▸ What is asked
1. List every distinct year that appears in the press release about the Boston accountant charged with tax fraud.
2. In the press release about the Boston accountant charged with tax fraud, how much did the insurance company's customer send to Carey & Company in November 2009?
3. Continue the press release about the Boston accountant charged with tax fraud from where it stops.

▸ Text shown

You are here

Justice News

Department of Justice
U.S. Attorney’s Office
District of Massachusetts

FOR IMMEDIATE RELEASE
Friday, December 16, 2016

Owner of Boston Forensic Accounting Firm Charged with Tax Fraud

BOSTON – The owner of a Boston forensic accounting firm was arrested today and charged with tax fraud.

 

James Carey, 49, a certified public accountant and owner of Carey & Company, was indicted on one count of filing a false federal tax return. 

As alleged in the indictment, Carey & Company administered bank accounts on behalf of insurance companies into which the insurance companies and their clients could make deposits, and from which payments could be made on behalf of and to the insurance companies.  In or about November 2009, a customer of one of the insurance companies sent Carey & Company a payment of $594,217 intended for the insurance company, but during the months that followed, Carey allegedly transferred almost all of that money out of the account and used it for his own purposes.  The money Carey allegedly misappropriated from the insurance company was taxable income, and Carey failed to report this income on both his U.S. Individual Income Tax, Forms 1040, and U.S. Income Tax Returns for S Corporations, Forms 1120S, for 2009 and 2010.

▸ Data supplied
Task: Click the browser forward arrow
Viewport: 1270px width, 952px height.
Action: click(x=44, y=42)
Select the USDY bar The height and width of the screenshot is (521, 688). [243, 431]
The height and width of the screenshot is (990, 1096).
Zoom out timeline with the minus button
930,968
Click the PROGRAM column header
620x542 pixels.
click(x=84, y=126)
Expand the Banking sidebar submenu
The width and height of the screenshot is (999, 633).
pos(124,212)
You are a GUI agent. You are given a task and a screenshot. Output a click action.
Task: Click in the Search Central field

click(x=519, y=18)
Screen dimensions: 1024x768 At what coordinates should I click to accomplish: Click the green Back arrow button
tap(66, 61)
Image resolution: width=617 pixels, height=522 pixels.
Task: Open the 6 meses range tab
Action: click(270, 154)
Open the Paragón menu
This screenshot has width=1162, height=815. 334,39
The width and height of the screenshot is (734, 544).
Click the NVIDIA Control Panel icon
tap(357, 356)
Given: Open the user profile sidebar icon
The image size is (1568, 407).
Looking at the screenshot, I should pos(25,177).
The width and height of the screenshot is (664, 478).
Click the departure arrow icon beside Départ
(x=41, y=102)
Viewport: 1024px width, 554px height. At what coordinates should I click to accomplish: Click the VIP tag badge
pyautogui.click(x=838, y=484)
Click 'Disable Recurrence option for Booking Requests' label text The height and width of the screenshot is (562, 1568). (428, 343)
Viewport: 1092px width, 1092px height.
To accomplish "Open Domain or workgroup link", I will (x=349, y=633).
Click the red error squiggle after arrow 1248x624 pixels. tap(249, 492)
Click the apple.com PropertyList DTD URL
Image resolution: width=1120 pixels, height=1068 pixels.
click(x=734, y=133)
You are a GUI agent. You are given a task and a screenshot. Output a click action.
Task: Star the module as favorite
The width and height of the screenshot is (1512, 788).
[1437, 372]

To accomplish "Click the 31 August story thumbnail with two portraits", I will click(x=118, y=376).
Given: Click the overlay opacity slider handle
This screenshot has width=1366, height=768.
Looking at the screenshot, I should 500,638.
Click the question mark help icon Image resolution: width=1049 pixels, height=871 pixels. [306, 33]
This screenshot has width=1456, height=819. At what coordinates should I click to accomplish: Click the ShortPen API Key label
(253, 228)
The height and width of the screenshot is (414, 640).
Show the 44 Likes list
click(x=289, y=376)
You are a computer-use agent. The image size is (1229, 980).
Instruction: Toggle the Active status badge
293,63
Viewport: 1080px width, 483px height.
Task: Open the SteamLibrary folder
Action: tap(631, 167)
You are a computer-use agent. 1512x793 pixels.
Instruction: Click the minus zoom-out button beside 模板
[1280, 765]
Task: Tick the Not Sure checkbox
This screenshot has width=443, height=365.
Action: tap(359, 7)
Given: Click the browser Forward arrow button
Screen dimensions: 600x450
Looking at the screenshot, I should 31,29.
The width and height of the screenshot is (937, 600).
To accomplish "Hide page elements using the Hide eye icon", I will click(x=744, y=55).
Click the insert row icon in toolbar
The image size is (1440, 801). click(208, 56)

▸ Answers for the exercise
1. 2016, 2009, 2010

2. $594,217

3.
The charging statute provides for a sentence of no greater than three years in prison, one year of supervised release and a fine of $100,000.  Actual sentences for federal crimes are typically less than maximum penalties. Sentences are imposed by a federal district court judge based on the U.S. Sentencing Guidelines and other statutory factors.

United States Attorney Carmen M. Ortiz and Joel Garland, Special Agent in Charge of the Internal Revenue Service’s Criminal Investigation in Boston, made the announcement today.  Assistant U.S. Attorney Stephen Heymann of Ortiz’s Economic Crimes Unit is prosecuting the case.

The details contained in the Indictment are allegations.  The defendant is presumed innocent unless and until proven guilty beyond a reasonable doubt in a court of law.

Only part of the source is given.